The MIBs involved may vary, depending on the hw and sw flavor of your devices. You need to determine that from the Cisco Feature Navigator for your gears.
For cbQoS and cat6k "swouters", I used CISCO-CLASS-BASED-QOS-MIB and a lot of the following MIBs for :
"cbQosCMPrePolicyPkt" "1.3.6.1.4.1.9.9.166.1.15.1.1.2"
"cbQosCMPrePolicyPkt64" "1.3.6.1.4.1.9.9.166.1.15.1.1.3"
"cbQosCMPrePolicyByteOverflow" "1.3.6.1.4.1.9.9.166.1.15.1.1.4"
"cbQosCMPrePolicyByte" "1.3.6.1.4.1.9.9.166.1.15.1.1.5"
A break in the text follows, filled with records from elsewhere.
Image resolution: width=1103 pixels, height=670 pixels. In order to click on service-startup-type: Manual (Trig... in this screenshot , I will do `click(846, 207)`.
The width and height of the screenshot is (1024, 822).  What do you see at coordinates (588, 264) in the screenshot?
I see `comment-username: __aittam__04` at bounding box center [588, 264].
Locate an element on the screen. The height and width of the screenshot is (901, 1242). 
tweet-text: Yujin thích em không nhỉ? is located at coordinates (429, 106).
"cbQosCMPrePolicyByte64" "1.3.6.1.4.1.9.9.166.1.15.1.1.6"
"cbQosCMPrePolicyBitRate" "1.3.6.1.4.1.9.9.166.1.15.1.1.7"
"cbQosCMPostPolicyByteOverflow" "1.3.6.1.4.1.9.9.166.1.15.1.1.8"
"cbQosCMPostPolicyByte" "1.3.6.1.4.1.9.9.166.1.15.1.1.9"
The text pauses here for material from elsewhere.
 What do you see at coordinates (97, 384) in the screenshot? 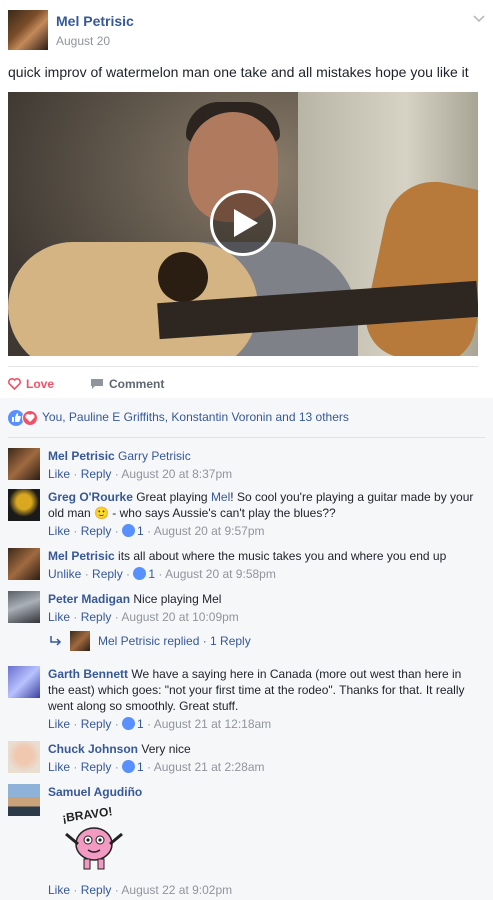
I see `comment-icon` at bounding box center [97, 384].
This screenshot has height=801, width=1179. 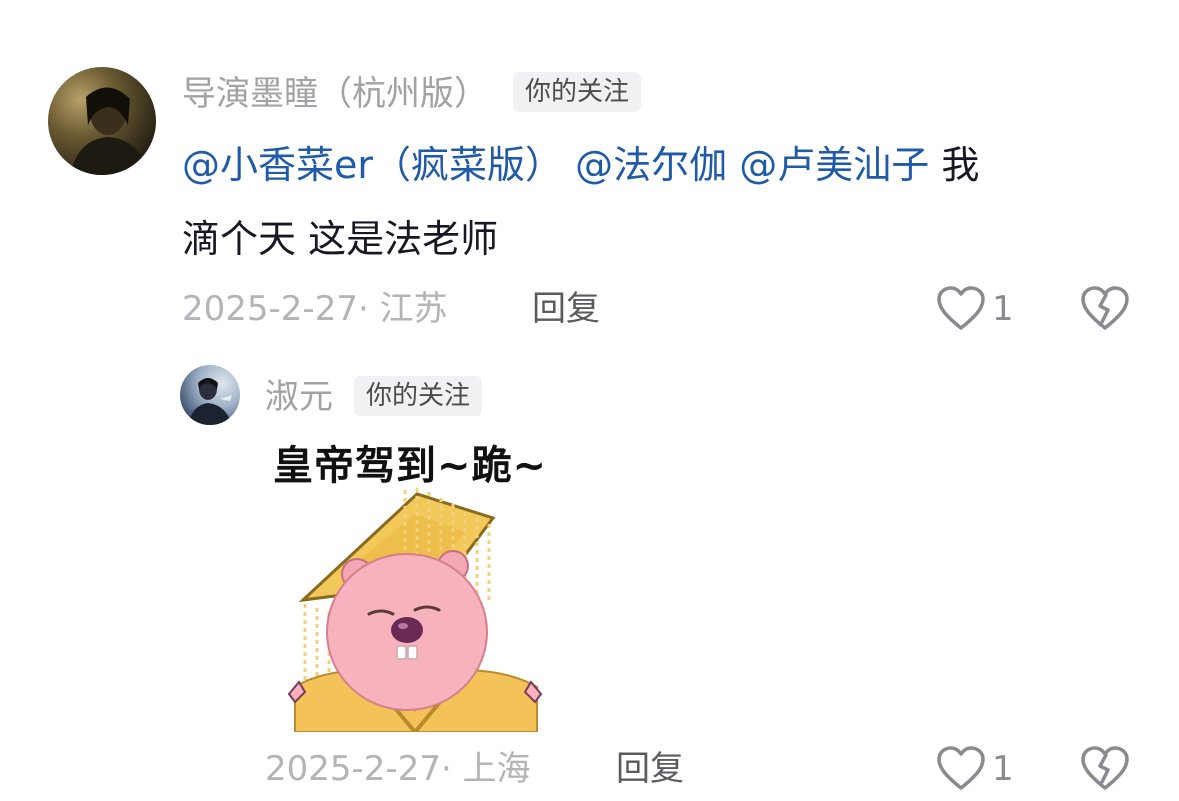 I want to click on sticker-image: 皇帝驾到~跪~, so click(x=415, y=582).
"cbQosCMPostPolicyByte64" "1.3.6.1.4.1.9.9.166.1.15.1.1.10"
"cbQosCMPostPolicyBitRate" "1.3.6.1.4.1.9.9.166.1.15.1.1.11"
"cbQosCMDropPktOverflow" "1.3.6.1.4.1.9.9.166.1.15.1.1.12"
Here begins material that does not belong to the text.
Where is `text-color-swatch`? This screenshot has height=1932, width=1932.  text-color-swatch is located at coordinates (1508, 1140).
"cbQosCMDropPkt" "1.3.6.1.4.1.9.9.166.1.15.1.1.13"
"cbQosCMDropPkt64" "1.3.6.1.4.1.9.9.166.1.15.1.1.14"
"cbQosCMDropByteOverflow" "1.3.6.1.4.1.9.9.166.1.15.1.1.15"
"cbQosCMDropByte" "1.3.6.1.4.1.9.9.166.1.15.1.1.16"
"cbQosCMDropByte64" "1.3.6.1.4.1.9.9.166.1.15.1.1.17"
"cbQosCMDropBitRate" "1.3.6.1.4.1.9.9.166.1.15.1.1.18"
If your qos policies happen to choose not to utilize any "drop" action, you'd obviously be coming up empty with all the cbQos*Drop* OIDs, as I found out.